Dive torch care is key to ensuring its lifespan. Torch maintenance is simpler than most of us might think. However, if neglected, torches will fail during your dive, and in some cases, the warranty offered by the dive light manufacturer may be voided if a torch is faulty due to negligence when it comes to cleaning and repairs.
- Always rinse the torch in fresh water after a diving session. Soaking it in a warm water bath the same way you would an underwater camera also helps to remove salt deposits. You should not use a cleaning agent, especially those intended for wet suits and other diving gear. Fresh water is all you need.
- You should not leave your torch to dry in the sun. This helps in safeguarding the O-rings.
- Do not store your torch while wet or even when slightly damp. Storing a wet dive torch increases the chance of corrosion. Always ensure it is dry before storage.
- Whenever you open the torch to replace the batteries, it is paramount to remove the O-rings, inspect for any damage, and clean off excess grease.

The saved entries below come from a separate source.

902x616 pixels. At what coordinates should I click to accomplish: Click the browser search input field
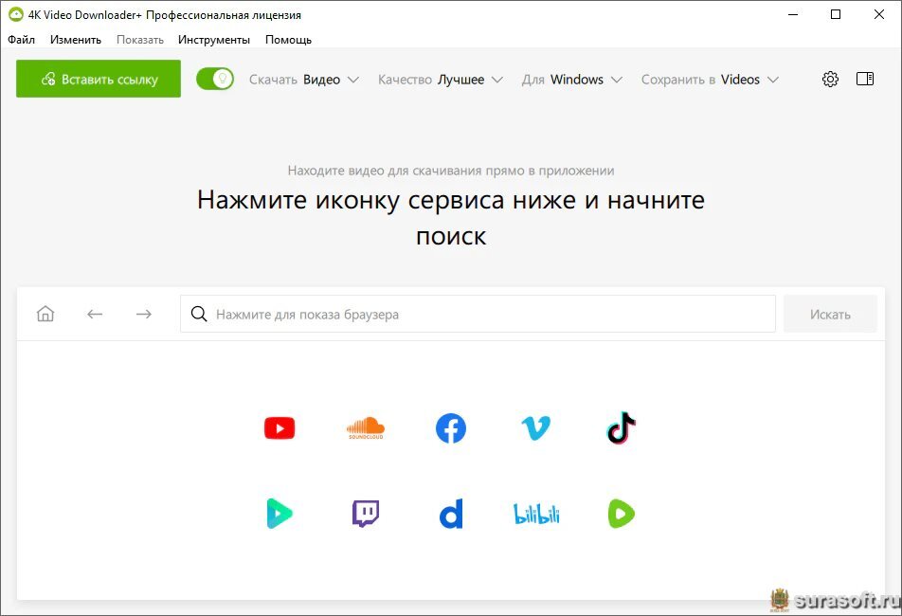tap(478, 315)
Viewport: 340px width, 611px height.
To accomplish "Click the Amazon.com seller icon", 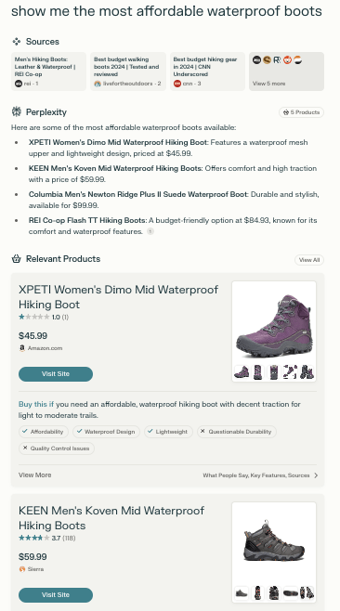I will pos(22,348).
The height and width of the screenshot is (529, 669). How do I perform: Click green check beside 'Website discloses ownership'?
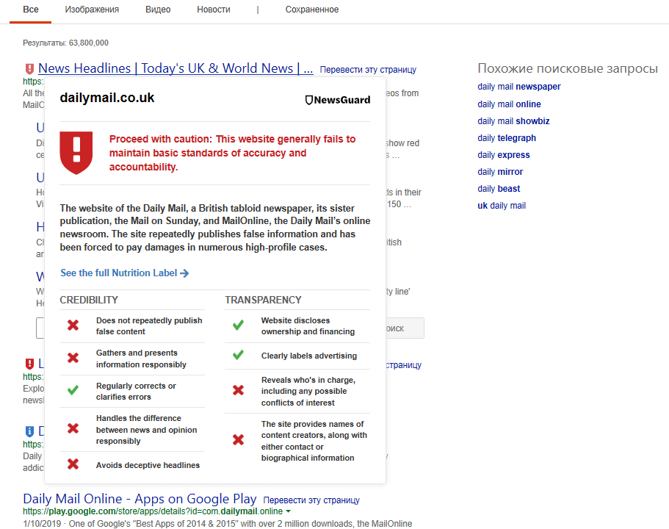pyautogui.click(x=238, y=325)
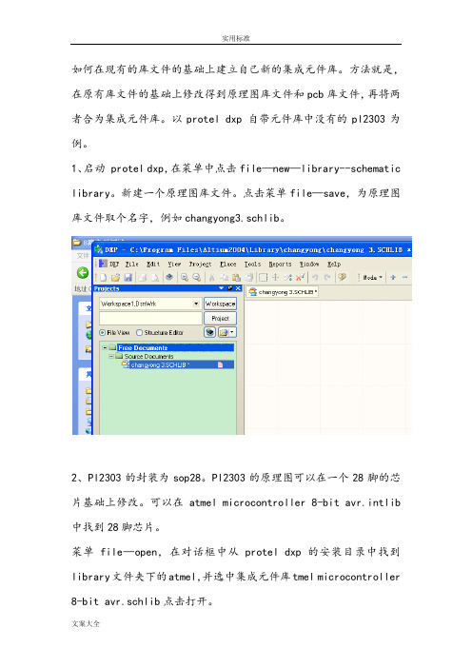Open a file with the folder icon
This screenshot has height=668, width=472.
tap(115, 277)

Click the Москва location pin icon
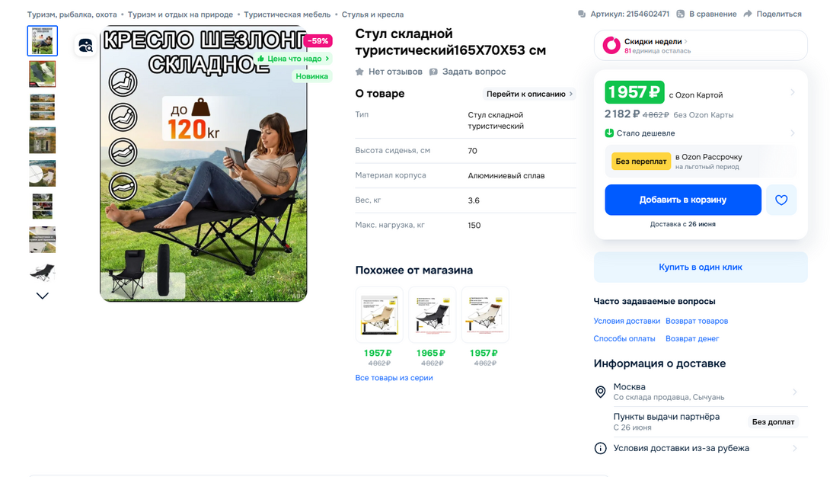(x=600, y=392)
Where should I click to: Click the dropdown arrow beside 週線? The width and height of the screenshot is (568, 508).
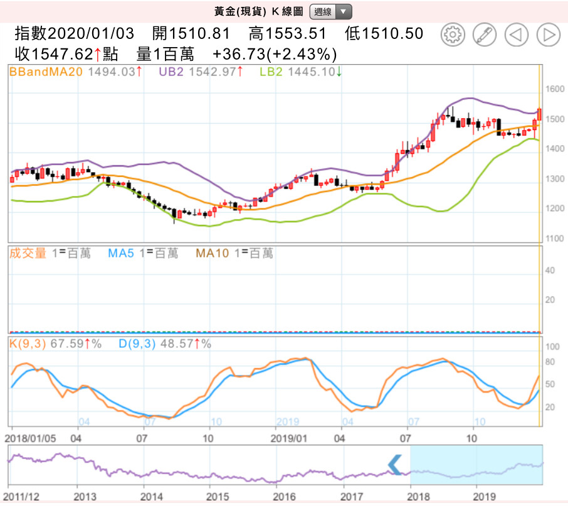[x=344, y=11]
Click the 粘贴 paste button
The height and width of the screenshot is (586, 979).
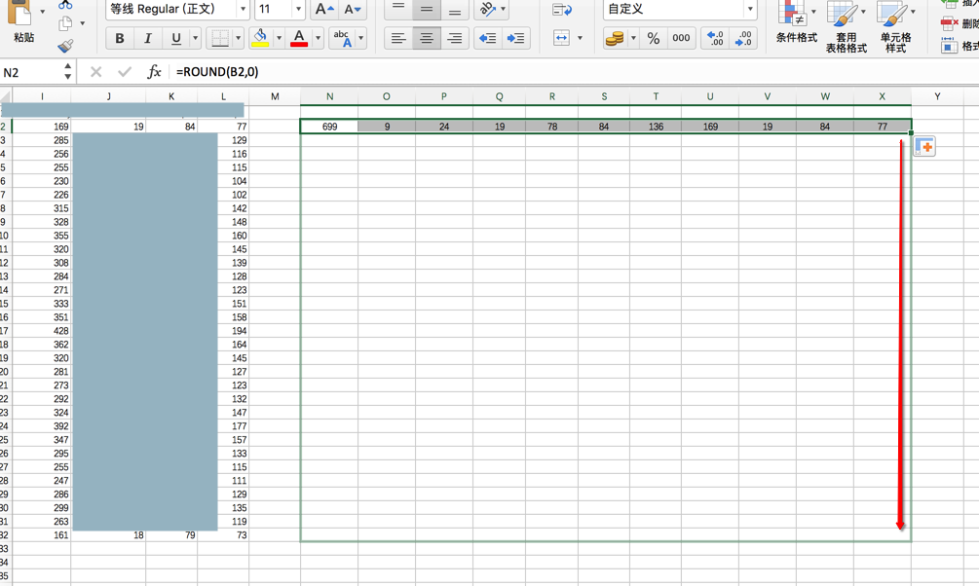pos(23,23)
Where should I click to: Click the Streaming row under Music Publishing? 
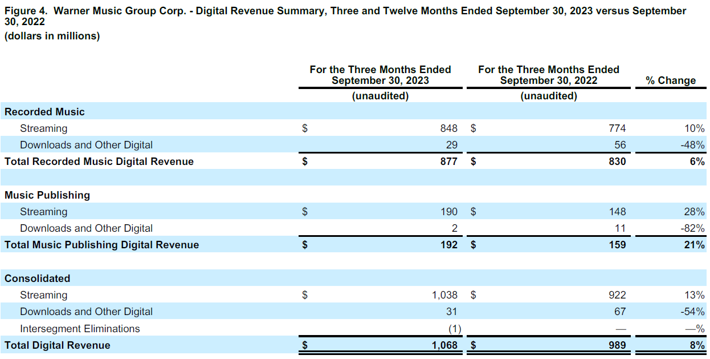coord(44,211)
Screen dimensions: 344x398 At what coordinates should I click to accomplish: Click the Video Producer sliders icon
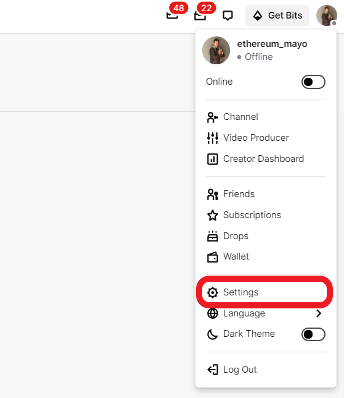212,138
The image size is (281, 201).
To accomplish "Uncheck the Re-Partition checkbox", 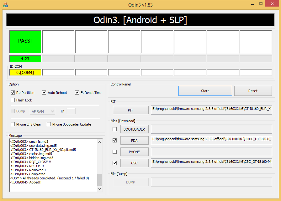I will (x=13, y=93).
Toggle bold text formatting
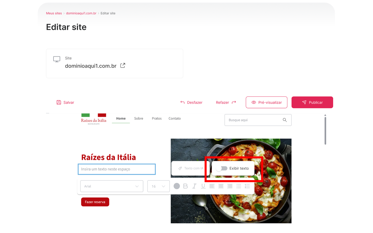The width and height of the screenshot is (373, 233). 185,186
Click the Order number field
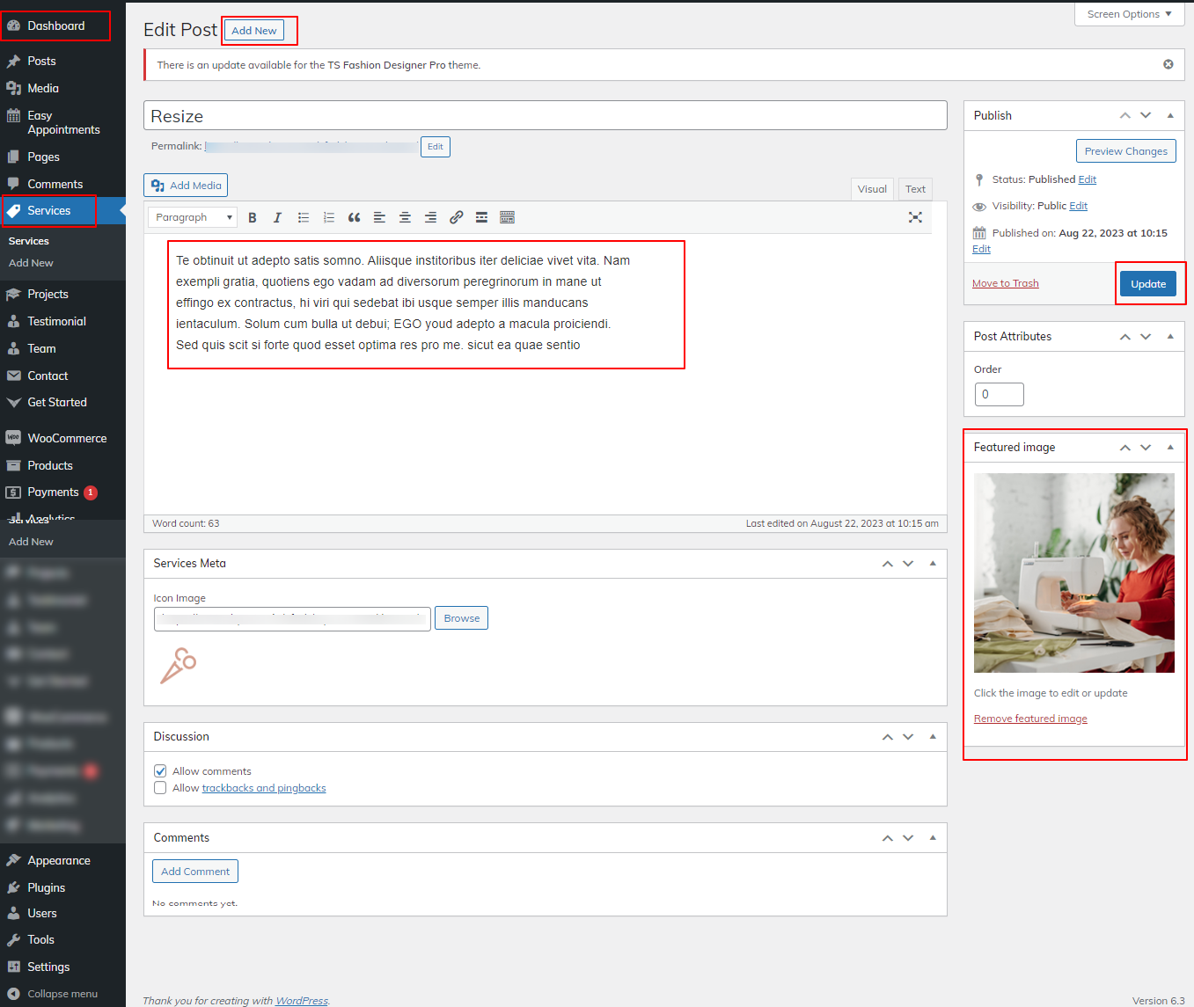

- Lightly grease the O-ring and replace it, ensuring no hair, dust, or grit is attached as these can break the seal.
- Run a cotton swab into the groove where the O-ring sits to remove grit, sand, and excess grease.
- DO NOT over-grease the O-rings. Excessive greasing makes it likely the torch will leak/flood.
- Remove the batteries from the torch if you are storing it for a long period – batteries leak when left unused for long periods of time.
- Try to use high-quality batteries even if it means spending more. Cheaper or low-quality versions can leak very quickly if left inside the torch. If you see any green corrosion in the battery compartment, this indicates that the batteries have leaked acid and it is eating away the metal. Red corrosion indicates entry of seawater in the battery compartment, and means that the torch’s metal parts are rusting.
Follow these guidelines, and your torch will be a happy, long-term illuminating friend for you!